La fusion entre les opérateurs boursiers Nyse-Euronext et ICE (Intercontinental Exchange) se précise. D’après Les Echos, les dirigeants des deux groupes ont sondé ces dernières semaines les régulateurs européens et américains afin de connaître leur sentiment sur le projet. « Les retours sont globalement positifs. La fusion ne devrait pas poser de grands problèmes de concurrence aux Etats-Unis. En Europe, le sujet est plus sensible, notamment sur les dérivés », indique le journal.

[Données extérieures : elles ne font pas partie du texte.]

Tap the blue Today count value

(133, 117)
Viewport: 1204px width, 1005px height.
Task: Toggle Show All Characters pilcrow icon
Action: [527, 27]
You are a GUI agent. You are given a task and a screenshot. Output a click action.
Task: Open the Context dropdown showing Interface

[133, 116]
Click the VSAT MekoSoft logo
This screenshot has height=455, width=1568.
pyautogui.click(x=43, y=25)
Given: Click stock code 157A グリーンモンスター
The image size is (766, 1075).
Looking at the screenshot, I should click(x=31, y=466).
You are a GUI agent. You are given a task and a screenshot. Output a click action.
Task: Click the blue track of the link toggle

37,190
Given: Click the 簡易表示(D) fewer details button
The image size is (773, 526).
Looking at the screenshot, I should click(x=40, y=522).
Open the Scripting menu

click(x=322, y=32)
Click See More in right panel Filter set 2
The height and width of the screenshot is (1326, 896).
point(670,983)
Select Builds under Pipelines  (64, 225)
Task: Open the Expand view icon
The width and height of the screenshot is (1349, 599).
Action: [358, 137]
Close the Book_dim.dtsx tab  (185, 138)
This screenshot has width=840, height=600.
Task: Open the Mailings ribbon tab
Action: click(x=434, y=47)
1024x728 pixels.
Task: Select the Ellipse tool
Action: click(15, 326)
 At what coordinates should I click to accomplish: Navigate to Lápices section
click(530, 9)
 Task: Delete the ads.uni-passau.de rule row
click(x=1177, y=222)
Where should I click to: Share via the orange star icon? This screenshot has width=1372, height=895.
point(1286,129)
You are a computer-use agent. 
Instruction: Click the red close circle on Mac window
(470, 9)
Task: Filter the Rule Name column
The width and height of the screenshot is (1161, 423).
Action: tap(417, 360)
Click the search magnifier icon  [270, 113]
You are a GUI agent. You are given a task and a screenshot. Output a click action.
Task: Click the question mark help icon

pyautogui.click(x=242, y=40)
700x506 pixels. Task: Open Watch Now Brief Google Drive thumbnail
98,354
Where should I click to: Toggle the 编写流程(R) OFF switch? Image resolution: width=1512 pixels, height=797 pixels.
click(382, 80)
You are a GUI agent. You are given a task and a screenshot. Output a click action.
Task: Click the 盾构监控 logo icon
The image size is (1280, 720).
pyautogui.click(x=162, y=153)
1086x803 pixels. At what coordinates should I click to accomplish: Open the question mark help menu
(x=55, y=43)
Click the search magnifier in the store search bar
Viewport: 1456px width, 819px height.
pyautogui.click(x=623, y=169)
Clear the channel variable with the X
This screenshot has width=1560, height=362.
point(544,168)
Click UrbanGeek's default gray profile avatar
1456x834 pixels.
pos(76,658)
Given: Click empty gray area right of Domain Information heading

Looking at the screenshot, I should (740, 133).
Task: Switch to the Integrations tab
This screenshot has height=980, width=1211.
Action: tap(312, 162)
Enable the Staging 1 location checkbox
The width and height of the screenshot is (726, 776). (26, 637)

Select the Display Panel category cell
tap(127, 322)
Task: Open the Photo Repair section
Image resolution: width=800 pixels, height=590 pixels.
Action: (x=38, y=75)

ICE est un opérateur spécialisé dans la cotation des matières premières (énergétiques et agricoles) et les produits dérivés. Basée à Atlanta, la société a réalisé en 2011 un chiffre d’affaires d’1,3 milliard de dollars pour un bénéfice net de 520 millions. En rachetant Nyse-Euronext, premier opérateur mondial par la capitalisation boursière, il mettrait la main sur la Bourse de New York (Nyse) qui était parvenue jusqu’ici à préserver son indépendance malgré son rapprochement avec Euronext en 2007.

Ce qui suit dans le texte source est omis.